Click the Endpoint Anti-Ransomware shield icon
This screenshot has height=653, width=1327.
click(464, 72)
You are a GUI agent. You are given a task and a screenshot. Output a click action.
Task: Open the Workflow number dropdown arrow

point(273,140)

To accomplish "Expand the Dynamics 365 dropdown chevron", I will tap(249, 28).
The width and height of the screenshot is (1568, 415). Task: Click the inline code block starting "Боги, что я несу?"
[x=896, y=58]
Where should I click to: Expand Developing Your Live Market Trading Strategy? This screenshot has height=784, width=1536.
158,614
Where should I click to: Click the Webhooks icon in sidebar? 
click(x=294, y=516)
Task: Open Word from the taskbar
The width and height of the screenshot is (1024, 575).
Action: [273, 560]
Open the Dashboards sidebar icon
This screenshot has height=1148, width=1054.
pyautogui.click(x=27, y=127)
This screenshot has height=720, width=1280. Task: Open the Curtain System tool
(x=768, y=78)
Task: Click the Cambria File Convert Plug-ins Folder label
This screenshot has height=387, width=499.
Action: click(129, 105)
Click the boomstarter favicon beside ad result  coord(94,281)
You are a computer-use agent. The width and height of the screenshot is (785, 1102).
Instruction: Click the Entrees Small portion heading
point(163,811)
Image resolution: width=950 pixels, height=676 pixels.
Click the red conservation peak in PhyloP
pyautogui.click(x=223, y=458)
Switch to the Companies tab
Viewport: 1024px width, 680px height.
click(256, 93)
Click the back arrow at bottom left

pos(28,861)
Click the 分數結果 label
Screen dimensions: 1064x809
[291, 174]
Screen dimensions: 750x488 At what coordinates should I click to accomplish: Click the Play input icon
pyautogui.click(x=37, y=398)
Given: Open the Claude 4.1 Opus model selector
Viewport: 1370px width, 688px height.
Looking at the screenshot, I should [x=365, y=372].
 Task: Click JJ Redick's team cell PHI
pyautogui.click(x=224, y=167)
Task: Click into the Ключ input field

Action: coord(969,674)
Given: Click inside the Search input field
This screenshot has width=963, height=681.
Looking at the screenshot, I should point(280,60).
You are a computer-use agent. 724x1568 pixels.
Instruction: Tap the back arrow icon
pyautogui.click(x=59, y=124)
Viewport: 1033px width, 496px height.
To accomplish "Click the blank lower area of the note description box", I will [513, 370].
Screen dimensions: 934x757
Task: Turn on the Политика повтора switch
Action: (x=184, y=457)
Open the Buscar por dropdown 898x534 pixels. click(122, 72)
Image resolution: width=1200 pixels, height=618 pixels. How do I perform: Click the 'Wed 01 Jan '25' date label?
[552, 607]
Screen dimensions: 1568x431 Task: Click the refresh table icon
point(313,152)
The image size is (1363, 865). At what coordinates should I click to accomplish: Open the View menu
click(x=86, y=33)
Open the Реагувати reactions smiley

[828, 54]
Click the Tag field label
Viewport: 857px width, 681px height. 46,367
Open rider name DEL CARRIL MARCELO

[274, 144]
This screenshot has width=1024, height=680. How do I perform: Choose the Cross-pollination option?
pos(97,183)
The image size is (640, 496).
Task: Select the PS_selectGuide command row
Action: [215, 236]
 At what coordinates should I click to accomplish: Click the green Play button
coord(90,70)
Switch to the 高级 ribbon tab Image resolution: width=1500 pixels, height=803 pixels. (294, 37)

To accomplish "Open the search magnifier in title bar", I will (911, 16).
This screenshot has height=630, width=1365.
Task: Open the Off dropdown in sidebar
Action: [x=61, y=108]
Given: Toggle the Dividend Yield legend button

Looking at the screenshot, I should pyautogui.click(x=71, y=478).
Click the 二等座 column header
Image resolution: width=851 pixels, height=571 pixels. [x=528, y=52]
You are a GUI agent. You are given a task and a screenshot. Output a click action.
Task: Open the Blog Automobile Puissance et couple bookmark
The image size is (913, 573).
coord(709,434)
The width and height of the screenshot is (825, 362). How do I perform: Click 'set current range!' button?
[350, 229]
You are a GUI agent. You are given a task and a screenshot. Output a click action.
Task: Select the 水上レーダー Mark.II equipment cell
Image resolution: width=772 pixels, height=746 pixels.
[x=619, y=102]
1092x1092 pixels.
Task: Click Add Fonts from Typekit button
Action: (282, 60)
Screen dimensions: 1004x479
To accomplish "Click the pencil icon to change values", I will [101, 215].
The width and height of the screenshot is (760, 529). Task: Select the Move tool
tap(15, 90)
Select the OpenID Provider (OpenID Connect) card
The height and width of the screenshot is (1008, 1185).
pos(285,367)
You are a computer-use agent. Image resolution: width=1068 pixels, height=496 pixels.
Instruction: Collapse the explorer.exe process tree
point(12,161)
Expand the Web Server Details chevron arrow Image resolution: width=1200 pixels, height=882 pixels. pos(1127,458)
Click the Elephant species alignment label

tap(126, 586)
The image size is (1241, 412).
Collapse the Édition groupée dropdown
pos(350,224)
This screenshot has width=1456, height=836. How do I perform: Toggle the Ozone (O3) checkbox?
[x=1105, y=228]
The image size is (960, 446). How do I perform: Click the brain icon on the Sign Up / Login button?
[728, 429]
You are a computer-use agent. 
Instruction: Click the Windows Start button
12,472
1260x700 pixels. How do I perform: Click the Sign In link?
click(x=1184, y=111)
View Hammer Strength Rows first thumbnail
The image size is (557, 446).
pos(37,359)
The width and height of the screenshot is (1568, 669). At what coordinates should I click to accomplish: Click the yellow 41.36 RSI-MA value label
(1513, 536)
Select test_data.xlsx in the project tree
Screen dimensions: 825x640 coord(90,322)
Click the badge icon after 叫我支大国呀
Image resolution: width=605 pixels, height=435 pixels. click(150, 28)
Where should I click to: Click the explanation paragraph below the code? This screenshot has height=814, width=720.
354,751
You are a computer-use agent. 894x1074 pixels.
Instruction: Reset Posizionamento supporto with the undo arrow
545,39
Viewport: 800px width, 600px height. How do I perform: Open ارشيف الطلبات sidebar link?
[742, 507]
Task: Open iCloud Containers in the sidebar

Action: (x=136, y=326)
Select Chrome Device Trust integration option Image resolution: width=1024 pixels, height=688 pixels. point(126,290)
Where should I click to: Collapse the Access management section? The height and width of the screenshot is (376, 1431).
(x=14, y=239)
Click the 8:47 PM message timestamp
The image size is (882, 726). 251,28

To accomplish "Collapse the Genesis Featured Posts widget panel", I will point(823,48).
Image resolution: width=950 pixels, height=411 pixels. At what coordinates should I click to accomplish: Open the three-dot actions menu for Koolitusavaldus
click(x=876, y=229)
========================
■ Work instruction
Give the number of lines in the material above that contain the word "computer", and add nothing.

■ The answer
5